Mais les choses doivent avoir leur cours, et les peuples comme les hommes se précipitent vers leur perte par une accumulation de fautes et un aveuglement qui étonnent et devraient instruire la calme et lointaine postérité. C'est en vain qu'un des derniers rois[7] avait supplié la noblesse de remédier aux malheurs que ses prétendues élections libres attiraient sur le pays et de renoncer à ses privilèges personnels. C'est en vain qu'il avait annoncé à la Pologne qu'elle serait dévorée par les autres nations et partagée entre le Moskovite et le Brandebourgeois[8]. Ces paroles prophétiques étaient restées sans effet. Des diètes toujours tumultueuses se succédaient sans apporter de remèdes aux maux existants. Le plus souvent, elles n'arrivaient pas à leur terme et étaient brusquement rompues par un membre mécontent ou vendu, sans qu'il eût été possible de rien conclure. De puissantes oppositions surgissaient contre le roi, à l'égard duquel la nation était constamment méfiante. Des cabales se formaient dans lesquelles ne craignaient pas d'entrer les membres eux-mêmes de la famille royale. L'influence pernicieuse de l'étranger s'accroissait et chaque élection inclinait de plus en plus l'État vers sa ruine.

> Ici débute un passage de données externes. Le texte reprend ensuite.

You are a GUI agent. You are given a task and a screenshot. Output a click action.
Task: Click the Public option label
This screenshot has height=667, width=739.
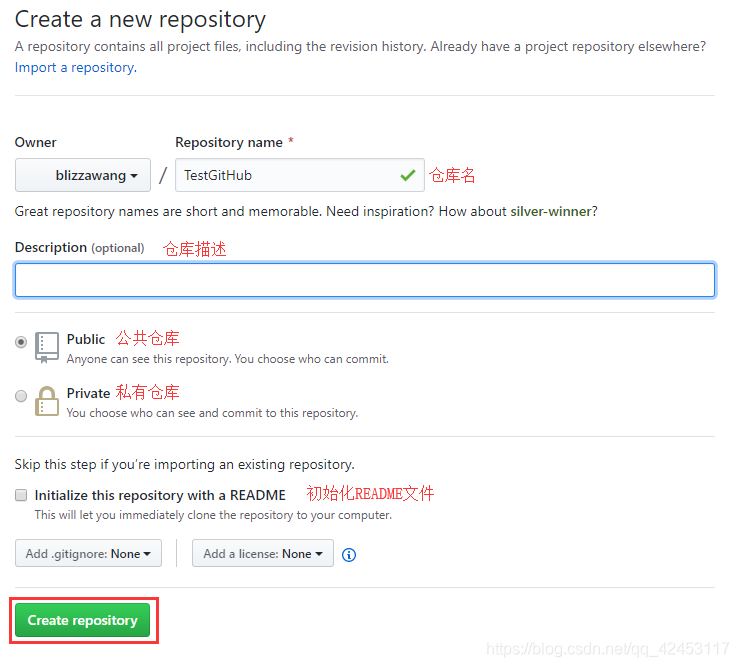click(86, 339)
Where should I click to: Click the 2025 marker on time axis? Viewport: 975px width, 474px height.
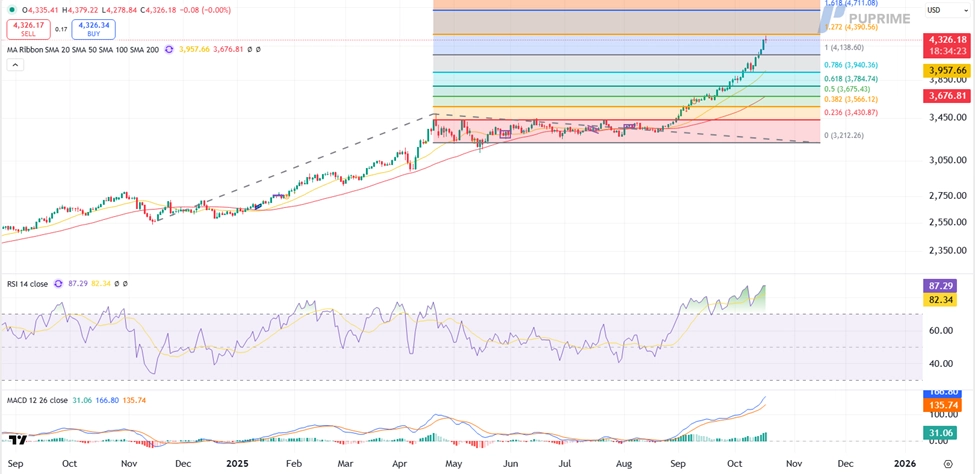(x=237, y=464)
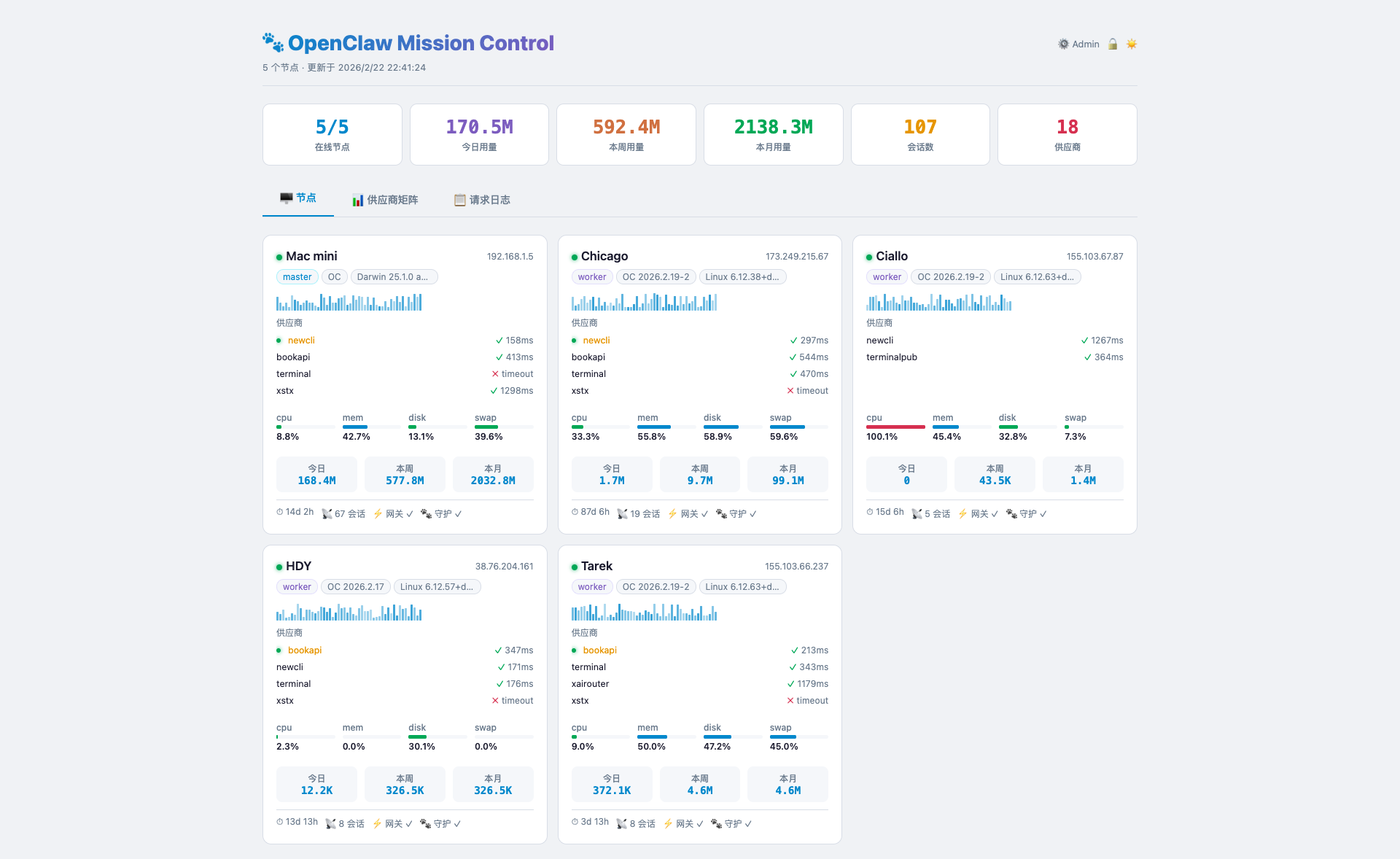
Task: Click the OpenClaw paw logo icon
Action: [273, 43]

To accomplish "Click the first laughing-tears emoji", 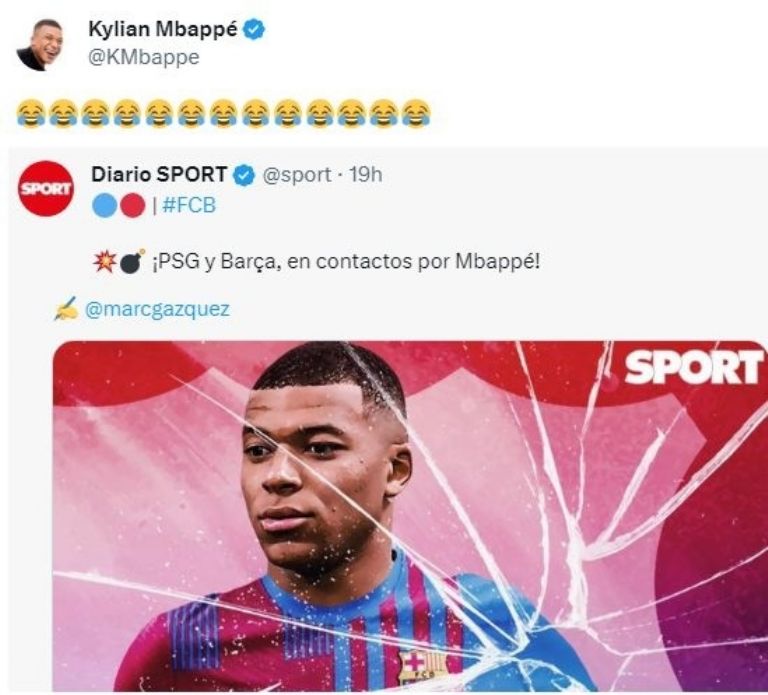I will [31, 113].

Au surplus le mal ne paraissait pas à la surface, et le lustre jeté sur la Pologne par les victoires de Sobieski la faisait briller encore d'un éclat qui trompait et les Polonais et l'Europe entière à qui leur gloire déguisait leur faiblesse.

 

 

 



[1] Lettre de l'abbé de Polignac à M. de Croissy, ministre des affaires étrangères.

[2] Cette préférence, hautement manifestée et que rendait plus saillante la haine réelle de Marie-Casimire à l'égard du prince Jacques, avait donné une certaine consistance au bruit répandu depuis longtemps et qui faisait d'Alexandre le fils non de Sobieski, mais de Jablonowski.

[3] Entre autres Michel Wisniowski.

[4] Déjà, il est vrai, Étienne Bathori avait été proclamé en 1575 sans qu'il fût allié aux Jagellons. Mais on lui avait imposé l'obligation sine qua non d'épouser Anne Jagellon, sœur de Sigismond-Auguste, quoiqu'elle fût sexagénaire et partant incapable d'avoir des enfants. (Histoire et relations du voyage de la reine de Pologne, Marie de Gonzague, par Jean de Blérauval ; Paris, Toussaint Quinet, 1648.) — Quant à Henri de Valois, élu en 1573, il appartenait à une famille régnante.

[5] Paroles de Zamoïski à Sigismond III.

[6] Après la défaite des Turcs, leur vainqueur et l'orgueilleux empereur se virent dans la campagne, à peu de distance de Vienne. Léopold, indécis, avait demandé à ceux qui l'entouraient comment ils pensaient qu'il dût recevoir le roi, qui n'était qu'électif. A bras ouverts, avait répondu le duc de Lorraine. L'Empereur ne goûta point un si noble conseil, et, croyant mettre son amour-propre à couvert, il n'adressa à Sobieski que de vagues remercîments sur la délivrance de Vienne. Le mot reconnaissance ne sortit pas même de sa bouche. Sobieski lui fit sentir d'une manière piquante et spirituelle le ridicule de son procédé : Mon frère, lui dit-il en remontant à cheval, je suis bien aise de vous avoir rendu ce petit service.

[7] Jean-Casimir.

[8] Voici les paroles prononcées par Jean-Casimir dans la diète de 1661 : Dieu veuille que je sois un faux prophète ; mais si vous ne vous hâtez pas de remédier aux malheurs que vos prétendues élections libres attirent sur le pays, si vous ne renoncez pas à vos privilèges personnels, ce noble royaume deviendra la proie des nations. Le Moskovite vous arrachera la Russie et la Lithuanie ; le Brandebourgeois s'emparera de la Prusse et de Posen, et l'Autriche, plus loyale que ces deux puissances, sera obligée de faire comme elles : elle prendra Krakovie et la Pologne. u Il était impossible de mieux prévoir, et l'événement ne devait que trop réaliser cette prophétie singulièrement exacte.